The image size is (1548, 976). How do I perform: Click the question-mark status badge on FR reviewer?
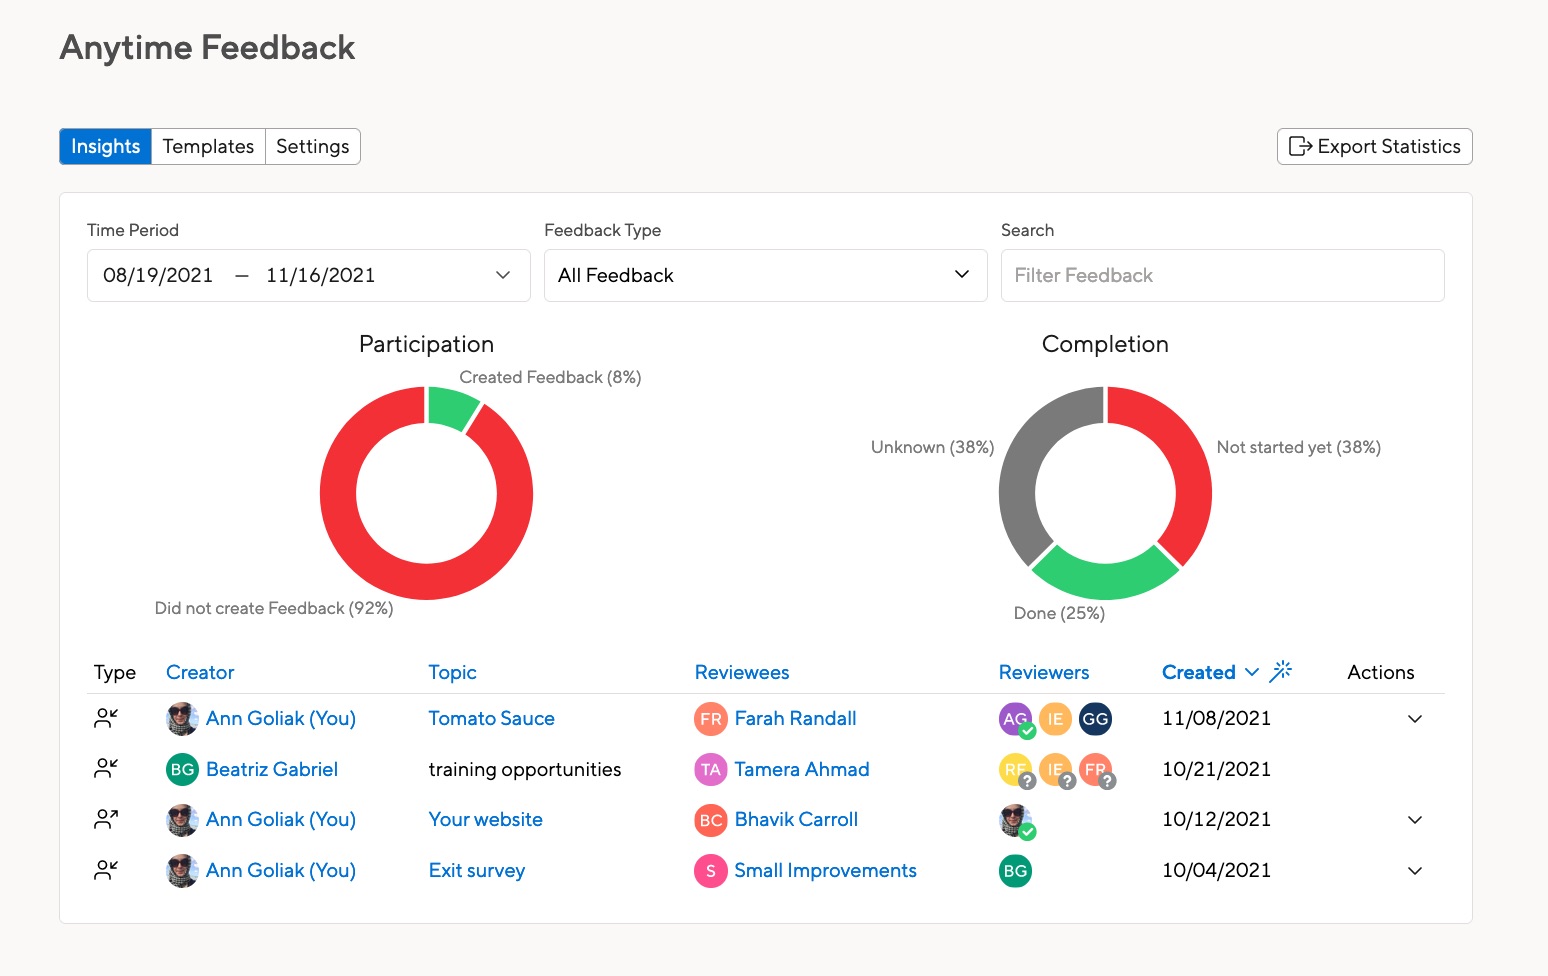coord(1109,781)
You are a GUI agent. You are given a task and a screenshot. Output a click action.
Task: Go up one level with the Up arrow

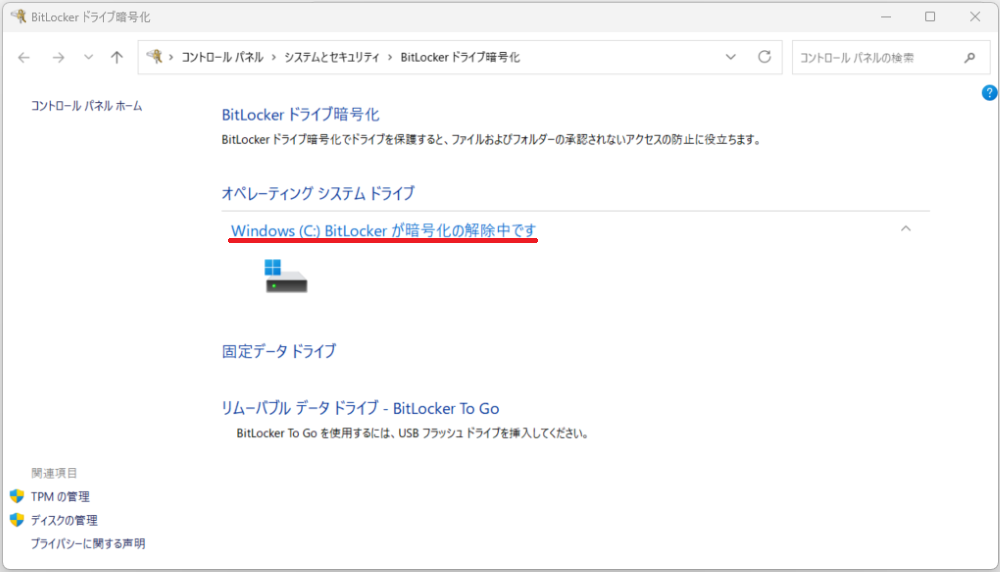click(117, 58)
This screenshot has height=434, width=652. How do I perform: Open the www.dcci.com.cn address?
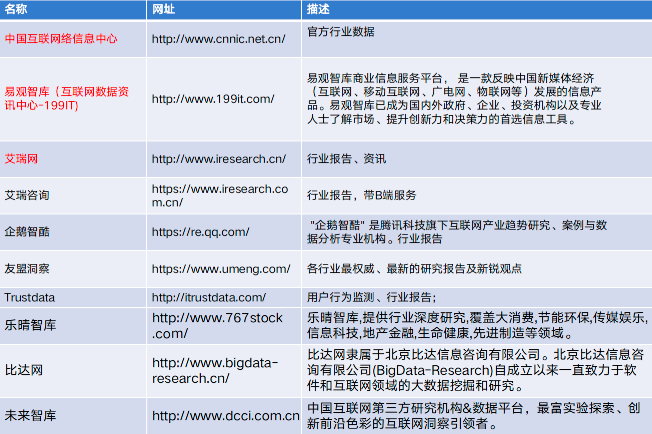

■ **Problem**:
Reproduce every line of the material above, including all its wording. Multiply each coordinate in the answers by 2.3 and round it to a whole number, with halves rounding up. Leave every other number as it is, and omit the pictures.

■ **Reply to the task**:
The image size is (1548, 976). How do I perform: Click the question-mark status badge on FR reviewer?
coord(2551,1796)
You are a GUI agent. You are given a task and a screenshot. Output a click action.
Task: Go up one level with the Up arrow

click(269, 133)
This screenshot has height=434, width=652. How do I perform: Open the www.dcci.com.cn address?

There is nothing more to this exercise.